Data entries:
* start *

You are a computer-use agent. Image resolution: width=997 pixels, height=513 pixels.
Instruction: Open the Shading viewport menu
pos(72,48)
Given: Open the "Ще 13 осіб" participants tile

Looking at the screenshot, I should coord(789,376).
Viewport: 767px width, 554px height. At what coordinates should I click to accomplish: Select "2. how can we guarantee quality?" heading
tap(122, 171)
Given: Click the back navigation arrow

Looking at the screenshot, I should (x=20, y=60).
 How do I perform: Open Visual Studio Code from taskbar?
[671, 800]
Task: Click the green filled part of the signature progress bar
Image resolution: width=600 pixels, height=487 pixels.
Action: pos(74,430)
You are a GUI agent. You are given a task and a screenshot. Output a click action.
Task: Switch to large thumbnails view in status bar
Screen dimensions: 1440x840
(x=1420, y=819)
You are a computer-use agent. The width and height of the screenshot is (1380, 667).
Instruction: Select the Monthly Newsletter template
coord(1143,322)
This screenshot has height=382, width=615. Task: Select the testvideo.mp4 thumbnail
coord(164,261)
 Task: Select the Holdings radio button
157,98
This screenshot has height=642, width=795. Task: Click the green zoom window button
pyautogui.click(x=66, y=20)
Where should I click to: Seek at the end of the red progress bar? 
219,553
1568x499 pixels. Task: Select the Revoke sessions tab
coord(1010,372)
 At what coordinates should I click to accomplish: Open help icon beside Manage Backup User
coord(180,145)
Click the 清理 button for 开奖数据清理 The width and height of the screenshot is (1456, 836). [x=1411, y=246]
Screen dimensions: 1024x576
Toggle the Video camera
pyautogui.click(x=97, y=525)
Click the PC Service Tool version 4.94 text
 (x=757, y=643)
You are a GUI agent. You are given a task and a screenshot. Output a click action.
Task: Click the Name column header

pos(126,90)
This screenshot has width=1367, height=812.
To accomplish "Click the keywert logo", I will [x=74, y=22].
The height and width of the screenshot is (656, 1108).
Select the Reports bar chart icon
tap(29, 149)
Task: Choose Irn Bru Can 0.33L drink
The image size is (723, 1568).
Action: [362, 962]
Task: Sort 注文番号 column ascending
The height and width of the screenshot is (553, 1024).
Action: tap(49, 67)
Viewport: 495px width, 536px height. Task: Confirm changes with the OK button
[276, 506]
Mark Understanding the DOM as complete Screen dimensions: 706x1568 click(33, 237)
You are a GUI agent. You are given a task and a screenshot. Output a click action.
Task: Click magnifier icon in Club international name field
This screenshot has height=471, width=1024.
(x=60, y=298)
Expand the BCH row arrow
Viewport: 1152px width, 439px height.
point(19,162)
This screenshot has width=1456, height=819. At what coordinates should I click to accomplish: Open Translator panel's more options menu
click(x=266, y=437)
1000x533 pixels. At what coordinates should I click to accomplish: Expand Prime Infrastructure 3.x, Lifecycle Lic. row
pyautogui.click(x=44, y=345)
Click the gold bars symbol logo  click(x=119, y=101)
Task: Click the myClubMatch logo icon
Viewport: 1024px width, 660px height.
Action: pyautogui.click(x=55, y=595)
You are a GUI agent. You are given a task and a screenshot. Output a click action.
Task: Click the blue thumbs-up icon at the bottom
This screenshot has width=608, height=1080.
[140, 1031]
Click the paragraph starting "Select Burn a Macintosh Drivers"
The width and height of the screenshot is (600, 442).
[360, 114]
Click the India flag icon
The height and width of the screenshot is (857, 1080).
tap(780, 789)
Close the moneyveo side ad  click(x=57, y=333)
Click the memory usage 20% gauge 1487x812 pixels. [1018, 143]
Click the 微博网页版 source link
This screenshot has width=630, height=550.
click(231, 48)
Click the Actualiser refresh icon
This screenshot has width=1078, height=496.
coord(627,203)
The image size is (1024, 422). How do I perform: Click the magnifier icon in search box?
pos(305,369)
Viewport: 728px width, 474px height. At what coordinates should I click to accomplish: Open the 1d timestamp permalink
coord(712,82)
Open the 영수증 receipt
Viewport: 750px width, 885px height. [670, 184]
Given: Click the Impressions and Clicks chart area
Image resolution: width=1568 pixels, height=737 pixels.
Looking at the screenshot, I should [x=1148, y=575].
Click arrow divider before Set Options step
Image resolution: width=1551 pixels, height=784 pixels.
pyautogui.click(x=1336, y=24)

* end *

**Written exercise**
Place each line of the data above into a JSON list of strings, with one string per line and blank lines omitted.

**Worked solution**
[
  "You are a computer-use agent. Image resolution: width=997 pixels, height=513 pixels.",
  "Instruction: Open the Shading viewport menu",
  "pos(72,48)",
  "Given: Open the \"Ще 13 осіб\" participants tile",
  "Looking at the screenshot, I should coord(789,376).",
  "Viewport: 767px width, 554px height. At what coordinates should I click to accomplish: Select \"2. how can we guarantee quality?\" heading",
  "tap(122, 171)",
  "Given: Click the back navigation arrow",
  "Looking at the screenshot, I should (x=20, y=60).",
  " How do I perform: Open Visual Studio Code from taskbar?",
  "[671, 800]",
  "Task: Click the green filled part of the signature progress bar",
  "Image resolution: width=600 pixels, height=487 pixels.",
  "Action: pos(74,430)",
  "You are a GUI agent. You are given a task and a screenshot. Output a click action.",
  "Task: Switch to large thumbnails view in status bar",
  "Screen dimensions: 1440x840",
  "(x=1420, y=819)",
  "You are a computer-use agent. The width and height of the screenshot is (1380, 667).",
  "Instruction: Select the Monthly Newsletter template",
  "coord(1143,322)",
  "This screenshot has height=382, width=615. Task: Select the testvideo.mp4 thumbnail",
  "coord(164,261)",
  " Task: Select the Holdings radio button",
  "157,98",
  "This screenshot has height=642, width=795. Task: Click the green zoom window button",
  "pyautogui.click(x=66, y=20)",
  "Where should I click to: Seek at the end of the red progress bar? ",
  "219,553",
  "1568x499 pixels. Task: Select the Revoke sessions tab",
  "coord(1010,372)",
  " At what coordinates should I click to accomplish: Open help icon beside Manage Backup User",
  "coord(180,145)",
  "Click the 清理 button for 开奖数据清理 The width and height of the screenshot is (1456, 836). [x=1411, y=246]",
  "Screen dimensions: 1024x576",
  "Toggle the Video camera",
  "pyautogui.click(x=97, y=525)",
  "Click the PC Service Tool version 4.94 text",
  " (x=757, y=643)",
  "You are a GUI agent. You are given a task and a screenshot. Output a click action.",
  "Task: Click the Name column header",
  "pos(126,90)",
  "This screenshot has width=1367, height=812.",
  "To accomplish \"Click the keywert logo\", I will [x=74, y=22].",
  "The height and width of the screenshot is (656, 1108).",
  "Select the Reports bar chart icon",
  "tap(29, 149)",
  "Task: Choose Irn Bru Can 0.33L drink",
  "The image size is (723, 1568).",
  "Action: [362, 962]",
  "Task: Sort 注文番号 column ascending",
  "The height and width of the screenshot is (553, 1024).",
  "Action: tap(49, 67)",
  "Viewport: 495px width, 536px height. Task: Confirm changes with the OK button",
  "[276, 506]",
  "Mark Understanding the DOM as complete Screen dimensions: 706x1568 click(33, 237)",
  "You are a GUI agent. You are given a task and a screenshot. Output a click action.",
  "Task: Click magnifier icon in Club international name field",
  "This screenshot has height=471, width=1024.",
  "(x=60, y=298)",
  "Expand the BCH row arrow",
  "Viewport: 1152px width, 439px height.",
  "point(19,162)",
  "This screenshot has width=1456, height=819. At what coordinates should I click to accomplish: Open Translator panel's more options menu",
  "click(x=266, y=437)",
  "1000x533 pixels. At what coordinates should I click to accomplish: Expand Prime Infrastructure 3.x, Lifecycle Lic. row",
  "pyautogui.click(x=44, y=345)",
  "Click the gold bars symbol logo  click(x=119, y=101)",
  "Task: Click the myClubMatch logo icon",
  "Viewport: 1024px width, 660px height.",
  "Action: pyautogui.click(x=55, y=595)",
  "You are a GUI agent. You are given a task and a screenshot. Output a click action.",
  "Task: Click the blue thumbs-up icon at the bottom",
  "This screenshot has width=608, height=1080.",
  "[140, 1031]",
  "Click the paragraph starting \"Select Burn a Macintosh Drivers\"",
  "The width and height of the screenshot is (600, 442).",
  "[360, 114]",
  "Click the India flag icon",
  "The height and width of the screenshot is (857, 1080).",
  "tap(780, 789)",
  "Close the moneyveo side ad  click(x=57, y=333)",
  "Click the memory usage 20% gauge 1487x812 pixels. [1018, 143]",
  "Click the 微博网页版 source link",
  "This screenshot has width=630, height=550.",
  "click(231, 48)",
  "Click the Actualiser refresh icon",
  "This screenshot has width=1078, height=496.",
  "coord(627,203)",
  "The image size is (1024, 422). How do I perform: Click the magnifier icon in search box?",
  "pos(305,369)",
  "Viewport: 728px width, 474px height. At what coordinates should I click to accomplish: Open the 1d timestamp permalink",
  "coord(712,82)",
  "Open the 영수증 receipt",
  "Viewport: 750px width, 885px height. [670, 184]",
  "Given: Click the Impressions and Clicks chart area",
  "Image resolution: width=1568 pixels, height=737 pixels.",
  "Looking at the screenshot, I should [x=1148, y=575].",
  "Click arrow divider before Set Options step",
  "Image resolution: width=1551 pixels, height=784 pixels.",
  "pyautogui.click(x=1336, y=24)"
]